Notes from Liberty 2.0 Workshop

Project Liberty hosted an Idenity Web services workshop and here are my notes:

  • Project Liberty announced OpenLiberty, an open source initiative focusing on “a wide range of new relying party (identity-consuming) applications”. This effort certainly looks like an attempt expand potential addressable market for identity enabled services.
  • Beyond the basic Circle of Trust (CoT), there are other more interesting models of CoT, such as CoT Peering (Roaming user/services) and Hierarchies of CoT. These new features will certainly allow better modeling of the real-world identity in digital identity.
  • Identity Federation Framework (ID-FF) “Focused on human-to-application interaction”
  • Identity Web Services Framework (ID-WSF) “Focused on application-to-application interaction”
  • Identity Service Interface Specs (ID-SIS) “Defines particular useful services”, such as personal profile, geolocation, etc.
  • Web Service Consumer (WSC) “is the requester endpoint, and a Web Service Provider (WSP) is the responder endpoint.”
  • ID-SIS Personal Profile (PP) provides web services on attributes associated to an identity.
  • Discovery Service (DS) is “a hub for locating, and possibly getting coarse-grained authorization to use, various identity services of yours”.
  • Interaction Service (IS) A PP service can check your DS to find an IS that agrees with “your own policy preferences for what’s important enough to bother you with”.
  • Throughout an user’s interaction among different identity enabled services, “the user might be known only by a pseudonym” instead of a global unique user ID, such as a Social Security Number.
  • Open source implementations: OpenSSO, LaSSO, ZXID, Conor’s stuff, OpenSAML, Shibboleth, Lasso
  • Google Earth + Fboweb: A mash-up of Google Earth and real-time flight information from FAA. This is possible because there isn’t access information.

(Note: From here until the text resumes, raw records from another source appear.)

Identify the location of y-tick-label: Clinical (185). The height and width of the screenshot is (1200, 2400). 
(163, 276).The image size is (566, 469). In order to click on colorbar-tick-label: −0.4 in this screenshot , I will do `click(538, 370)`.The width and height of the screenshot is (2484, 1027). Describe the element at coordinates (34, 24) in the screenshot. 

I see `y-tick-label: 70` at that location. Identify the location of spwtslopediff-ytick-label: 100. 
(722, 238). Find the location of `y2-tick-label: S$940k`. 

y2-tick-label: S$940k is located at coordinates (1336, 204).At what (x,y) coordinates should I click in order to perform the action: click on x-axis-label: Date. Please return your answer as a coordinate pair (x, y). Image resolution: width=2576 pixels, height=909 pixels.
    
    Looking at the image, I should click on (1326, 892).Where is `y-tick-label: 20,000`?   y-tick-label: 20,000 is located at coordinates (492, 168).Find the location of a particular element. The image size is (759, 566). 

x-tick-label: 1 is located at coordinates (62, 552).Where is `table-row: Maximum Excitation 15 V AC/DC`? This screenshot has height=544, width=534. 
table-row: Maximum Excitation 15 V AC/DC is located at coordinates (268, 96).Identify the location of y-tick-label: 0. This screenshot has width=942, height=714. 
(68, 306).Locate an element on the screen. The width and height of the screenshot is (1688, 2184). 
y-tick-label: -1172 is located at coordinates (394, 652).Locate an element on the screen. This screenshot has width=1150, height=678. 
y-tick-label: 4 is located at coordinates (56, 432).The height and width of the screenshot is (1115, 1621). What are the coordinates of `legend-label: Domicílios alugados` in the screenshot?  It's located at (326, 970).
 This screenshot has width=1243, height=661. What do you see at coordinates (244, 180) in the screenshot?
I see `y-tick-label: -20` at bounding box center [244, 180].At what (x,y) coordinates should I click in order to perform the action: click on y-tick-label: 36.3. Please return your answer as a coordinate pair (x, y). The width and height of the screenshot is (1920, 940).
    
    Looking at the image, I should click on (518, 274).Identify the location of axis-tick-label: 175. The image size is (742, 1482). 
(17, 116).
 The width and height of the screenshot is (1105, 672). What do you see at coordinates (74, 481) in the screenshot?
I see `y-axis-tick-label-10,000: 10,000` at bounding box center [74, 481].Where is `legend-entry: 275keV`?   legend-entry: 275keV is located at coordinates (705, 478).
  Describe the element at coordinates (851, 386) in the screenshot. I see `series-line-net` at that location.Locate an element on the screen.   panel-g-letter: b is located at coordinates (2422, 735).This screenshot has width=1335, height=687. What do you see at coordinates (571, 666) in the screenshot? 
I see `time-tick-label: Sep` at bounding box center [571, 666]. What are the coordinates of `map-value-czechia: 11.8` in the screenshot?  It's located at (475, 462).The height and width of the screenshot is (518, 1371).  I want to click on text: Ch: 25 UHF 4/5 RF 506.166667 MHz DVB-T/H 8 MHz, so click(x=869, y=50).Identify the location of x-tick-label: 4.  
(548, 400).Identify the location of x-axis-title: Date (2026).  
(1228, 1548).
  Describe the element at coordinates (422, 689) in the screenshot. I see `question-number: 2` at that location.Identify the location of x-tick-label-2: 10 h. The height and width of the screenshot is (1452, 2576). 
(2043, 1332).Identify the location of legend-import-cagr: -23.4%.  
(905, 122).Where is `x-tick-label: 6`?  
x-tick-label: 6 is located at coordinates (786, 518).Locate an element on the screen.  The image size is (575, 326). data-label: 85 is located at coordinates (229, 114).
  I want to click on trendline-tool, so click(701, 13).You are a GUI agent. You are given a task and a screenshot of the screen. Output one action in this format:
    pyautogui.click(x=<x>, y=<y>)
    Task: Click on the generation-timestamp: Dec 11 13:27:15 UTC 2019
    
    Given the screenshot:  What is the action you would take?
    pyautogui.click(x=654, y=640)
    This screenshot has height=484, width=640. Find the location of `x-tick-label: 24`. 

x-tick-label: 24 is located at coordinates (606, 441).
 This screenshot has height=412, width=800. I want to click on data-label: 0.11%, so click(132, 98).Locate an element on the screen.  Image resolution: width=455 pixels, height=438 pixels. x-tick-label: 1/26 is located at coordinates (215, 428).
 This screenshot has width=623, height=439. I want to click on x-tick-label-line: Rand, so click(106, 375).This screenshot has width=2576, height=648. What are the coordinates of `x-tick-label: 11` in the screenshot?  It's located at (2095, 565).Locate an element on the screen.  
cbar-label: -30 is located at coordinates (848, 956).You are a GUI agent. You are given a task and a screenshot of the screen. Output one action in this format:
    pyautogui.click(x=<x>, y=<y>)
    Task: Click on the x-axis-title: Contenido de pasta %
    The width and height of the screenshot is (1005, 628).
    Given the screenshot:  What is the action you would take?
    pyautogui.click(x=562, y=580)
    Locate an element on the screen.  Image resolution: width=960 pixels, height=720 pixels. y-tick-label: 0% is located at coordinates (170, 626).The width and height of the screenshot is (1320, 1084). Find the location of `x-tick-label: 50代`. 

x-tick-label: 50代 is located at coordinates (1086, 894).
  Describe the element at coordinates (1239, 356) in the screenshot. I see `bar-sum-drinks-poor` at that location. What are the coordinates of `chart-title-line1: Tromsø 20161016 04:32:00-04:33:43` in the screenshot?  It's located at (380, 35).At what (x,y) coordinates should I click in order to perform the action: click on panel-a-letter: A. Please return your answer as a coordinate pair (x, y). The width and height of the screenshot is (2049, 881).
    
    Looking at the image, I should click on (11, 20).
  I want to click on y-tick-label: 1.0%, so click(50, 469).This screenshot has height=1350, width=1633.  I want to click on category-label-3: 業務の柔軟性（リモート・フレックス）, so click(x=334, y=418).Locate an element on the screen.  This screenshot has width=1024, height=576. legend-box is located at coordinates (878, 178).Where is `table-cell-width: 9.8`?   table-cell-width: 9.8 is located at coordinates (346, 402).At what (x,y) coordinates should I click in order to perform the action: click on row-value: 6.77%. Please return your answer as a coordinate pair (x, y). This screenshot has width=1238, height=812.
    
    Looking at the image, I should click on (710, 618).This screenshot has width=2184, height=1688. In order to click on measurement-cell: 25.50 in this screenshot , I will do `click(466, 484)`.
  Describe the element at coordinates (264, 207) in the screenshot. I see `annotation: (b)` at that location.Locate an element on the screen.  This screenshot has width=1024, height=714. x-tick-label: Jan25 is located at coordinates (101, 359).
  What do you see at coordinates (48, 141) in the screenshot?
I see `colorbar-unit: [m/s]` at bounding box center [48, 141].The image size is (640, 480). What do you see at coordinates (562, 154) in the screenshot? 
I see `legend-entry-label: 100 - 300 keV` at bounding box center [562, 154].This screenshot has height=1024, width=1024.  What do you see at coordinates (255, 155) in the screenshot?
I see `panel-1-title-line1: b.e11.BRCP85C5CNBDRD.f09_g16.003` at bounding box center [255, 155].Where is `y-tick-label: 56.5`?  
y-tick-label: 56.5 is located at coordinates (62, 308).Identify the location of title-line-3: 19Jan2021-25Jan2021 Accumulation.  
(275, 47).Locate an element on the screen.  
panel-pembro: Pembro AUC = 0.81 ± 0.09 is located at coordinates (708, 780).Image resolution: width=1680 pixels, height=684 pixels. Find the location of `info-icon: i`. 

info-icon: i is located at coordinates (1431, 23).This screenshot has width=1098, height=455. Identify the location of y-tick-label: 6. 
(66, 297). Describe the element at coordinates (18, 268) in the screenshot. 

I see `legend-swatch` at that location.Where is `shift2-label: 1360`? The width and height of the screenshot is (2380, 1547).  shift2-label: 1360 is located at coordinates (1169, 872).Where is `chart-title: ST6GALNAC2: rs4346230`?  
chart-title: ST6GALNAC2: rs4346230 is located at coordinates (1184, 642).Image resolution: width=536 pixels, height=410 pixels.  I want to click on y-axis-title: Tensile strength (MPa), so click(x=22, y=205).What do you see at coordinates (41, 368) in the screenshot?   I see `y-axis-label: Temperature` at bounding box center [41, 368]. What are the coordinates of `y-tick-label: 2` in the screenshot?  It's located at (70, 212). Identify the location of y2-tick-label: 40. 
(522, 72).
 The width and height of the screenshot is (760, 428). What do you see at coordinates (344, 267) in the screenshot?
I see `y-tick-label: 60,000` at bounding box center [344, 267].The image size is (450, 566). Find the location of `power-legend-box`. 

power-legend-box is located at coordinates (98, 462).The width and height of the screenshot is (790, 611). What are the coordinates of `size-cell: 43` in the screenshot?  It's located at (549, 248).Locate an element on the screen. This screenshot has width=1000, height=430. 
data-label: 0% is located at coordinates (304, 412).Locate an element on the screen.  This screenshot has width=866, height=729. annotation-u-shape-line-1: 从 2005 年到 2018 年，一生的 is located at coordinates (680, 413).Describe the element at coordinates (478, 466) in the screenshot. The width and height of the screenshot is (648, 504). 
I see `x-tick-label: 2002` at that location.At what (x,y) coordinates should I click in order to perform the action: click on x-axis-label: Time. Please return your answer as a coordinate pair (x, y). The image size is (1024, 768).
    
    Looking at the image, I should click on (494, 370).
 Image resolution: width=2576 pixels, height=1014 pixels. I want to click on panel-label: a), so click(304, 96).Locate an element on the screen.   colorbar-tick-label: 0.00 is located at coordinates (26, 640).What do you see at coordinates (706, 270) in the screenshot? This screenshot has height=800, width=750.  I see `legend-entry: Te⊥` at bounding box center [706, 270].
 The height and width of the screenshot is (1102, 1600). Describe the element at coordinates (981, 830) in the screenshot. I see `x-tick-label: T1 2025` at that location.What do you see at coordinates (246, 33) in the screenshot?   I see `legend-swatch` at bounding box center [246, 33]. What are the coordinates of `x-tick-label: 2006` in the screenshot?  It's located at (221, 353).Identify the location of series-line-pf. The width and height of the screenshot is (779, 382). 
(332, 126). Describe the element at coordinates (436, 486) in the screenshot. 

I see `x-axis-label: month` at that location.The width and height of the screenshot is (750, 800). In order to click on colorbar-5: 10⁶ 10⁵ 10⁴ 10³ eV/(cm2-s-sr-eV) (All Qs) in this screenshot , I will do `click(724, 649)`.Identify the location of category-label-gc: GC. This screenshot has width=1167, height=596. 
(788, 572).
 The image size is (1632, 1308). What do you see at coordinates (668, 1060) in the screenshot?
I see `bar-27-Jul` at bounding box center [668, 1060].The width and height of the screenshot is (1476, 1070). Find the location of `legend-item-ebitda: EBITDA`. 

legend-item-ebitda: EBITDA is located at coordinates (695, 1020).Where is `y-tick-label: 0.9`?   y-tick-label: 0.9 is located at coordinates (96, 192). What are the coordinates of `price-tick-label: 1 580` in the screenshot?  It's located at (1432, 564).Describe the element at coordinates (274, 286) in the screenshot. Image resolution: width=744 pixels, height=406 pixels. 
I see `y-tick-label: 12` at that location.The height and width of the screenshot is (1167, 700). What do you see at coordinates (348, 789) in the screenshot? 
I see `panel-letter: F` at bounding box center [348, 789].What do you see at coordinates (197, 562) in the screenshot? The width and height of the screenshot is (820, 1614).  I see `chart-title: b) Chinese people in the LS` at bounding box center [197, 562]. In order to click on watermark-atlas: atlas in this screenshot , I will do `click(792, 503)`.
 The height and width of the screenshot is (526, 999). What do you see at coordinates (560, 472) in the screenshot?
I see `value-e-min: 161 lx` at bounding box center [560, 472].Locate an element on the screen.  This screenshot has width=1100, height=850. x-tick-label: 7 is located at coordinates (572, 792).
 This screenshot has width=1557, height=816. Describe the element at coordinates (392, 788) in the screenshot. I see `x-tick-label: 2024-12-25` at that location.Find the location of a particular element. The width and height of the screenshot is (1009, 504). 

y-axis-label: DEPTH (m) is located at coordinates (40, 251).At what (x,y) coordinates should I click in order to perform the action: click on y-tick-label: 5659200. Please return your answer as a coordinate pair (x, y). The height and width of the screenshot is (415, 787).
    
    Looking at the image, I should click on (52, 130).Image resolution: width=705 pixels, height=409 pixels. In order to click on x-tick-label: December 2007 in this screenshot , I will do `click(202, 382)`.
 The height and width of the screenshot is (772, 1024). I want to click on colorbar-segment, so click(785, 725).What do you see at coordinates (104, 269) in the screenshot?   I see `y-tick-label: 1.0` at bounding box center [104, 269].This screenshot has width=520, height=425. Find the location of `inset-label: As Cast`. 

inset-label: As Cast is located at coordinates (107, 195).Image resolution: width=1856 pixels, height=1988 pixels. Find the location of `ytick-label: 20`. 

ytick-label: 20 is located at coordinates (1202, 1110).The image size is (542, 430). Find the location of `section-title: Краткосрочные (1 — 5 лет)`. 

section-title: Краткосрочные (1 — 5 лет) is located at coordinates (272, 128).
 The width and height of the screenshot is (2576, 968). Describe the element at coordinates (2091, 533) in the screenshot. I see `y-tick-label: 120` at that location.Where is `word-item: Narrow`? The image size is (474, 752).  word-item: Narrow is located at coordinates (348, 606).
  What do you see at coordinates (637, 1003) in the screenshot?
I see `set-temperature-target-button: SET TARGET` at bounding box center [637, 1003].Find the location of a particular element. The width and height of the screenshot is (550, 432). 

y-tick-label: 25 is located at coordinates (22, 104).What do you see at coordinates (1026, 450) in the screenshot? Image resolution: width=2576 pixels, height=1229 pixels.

If authentication is required, the user might have to provide two separate identity credentials, which can lower usability. Identity technologies such as ID-WSF can simplify the access model with Single Sign-on.
  • Layered Web Apps (composite web app built from individual web services), all components within need to be aware about identity.
  • Context translation – Invoker’s identity might be different from the reponder’s identity.
  • Vendor (and Social) Relationship Management (VASRM) using People Service. VASRM is also known as Customer to Business (C2B), Customer-Managed Interactions (CMI), Customer Managed Relationships (CMR). See also People Service Whitepaper.
    • A RFP consists two parts:
      • What (i.e. HD plasma screen, plane tickets, etc.)
      • Conditions (i.e. style, specs, price, etc)
    • In VRM, an user specifies both.
    • In VASRM, the two pieces are divided. For example, a bride might specify what she want on her wedding registry and guests decide at what price the bride will receive the gift.
  • Advanced Client (aka Intelligent Client)
    • Trusted Module (TM) allows the client to function without an IdP in a protected environment.
      • Local manufacture of Assertions by TM (Minting Assertion)
        • IdP authorizes TM to create assertions
        • Relying Party (RP) can verify delegation against the assertions
        • Unique keys for each RP can enable privacy protection
      • Long term storage IdP issued assertions (Hoarding)
        • IdP issues assertion to TM and TM have the option on when to use the assertion.
    • Client Service Instance (CSI) is a locally running service, which can be profile, calendar, payments, etc. It may not be in a trusted environment, and may have privacy, availability, and connectivity issues.
    • Service Hosting/Proxying Service (SHPS) provides remote instance of the service that synchronizes with CSI. WSCs calls SHPS instead of CSI. SHPS serves as a proxy for CSI by forwarding invocations to CSI.
    • See Conor’s blog.
  • The Higgins Project
    • An open source project that provides identity interoperability framework using card-based UI Metaphor.
    • Supports many protocols/standards, such as WS-Trust, CardSpace, LDAP, OpenID, XRI, RSS, and possibly Liberty.
    • Supports Windows, Suse Linux, etc.
    • Eclipse plugin and non-Eclipse based tools available for developers.
  • Simple Authentication and Security Layer (SASL)
  • See John’s blog.
  • Public IdPs: openidp.org, protectnetwork.org.

Special thanks to Project Liberty for hosting the event and thanks to all speakers for their educational speeches. All quotes sources are either from associated link (included in the same paragraph/bullet point branch) or from the presentation slides.